Wer mehr auf Außen schaut braucht halt so einen Sozialprestigieanheber oder Potenzmultiplizierer. Jedem das seine.B) Es gibt ja Leute die langsam an Schaufensterstraßen vorbeigleiten um Ihren Wagen zu bewundern. Ich schau der eher nach anderen Sachen....
Re: Thesis-unbekannte Schönheit?
Posted: 30 Jan 2009, 18:05
by lanciadelta64
Es ist ja auch halt eine Erwartungshaltung. Ein BMW muss wie ein BMW aussehen, ein Audi wie ein Audi, ein VW halt wie ein VW und ein Italiener wie ein Italiener. Den hauseigenen Designern sind halt die Grenzen gesetzt, oder wie würde man sonst einen SEAT Leon von De Silva sehen, der eher mediterran aussieht und der Golf halt typisch deutsches Biedermann-Auto?

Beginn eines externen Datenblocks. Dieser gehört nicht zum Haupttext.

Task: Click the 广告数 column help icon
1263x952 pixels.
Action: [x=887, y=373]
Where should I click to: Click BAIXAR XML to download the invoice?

Die "freien" Designer dagegen gehen dann "hausieren". Siehe Seat Ibiza I oder Daewoo Matiz. Der Ibiza sollte eigentlich ein Autobianchi (Lancia) y10 werden. In Turin aber wurde Giugiaros Entwurf verworfen und er bot Seat diesen Entwurf an, woraus der Ibiza entstand. Beim Matiz war es ähnlich. Der Entwurf war eigentlich für den FIAT Cinquecento (der jetzige FIAT 600) gedacht. Er kam damit nicht durch, ergo verkaufte er den Entwurf an Daewoo.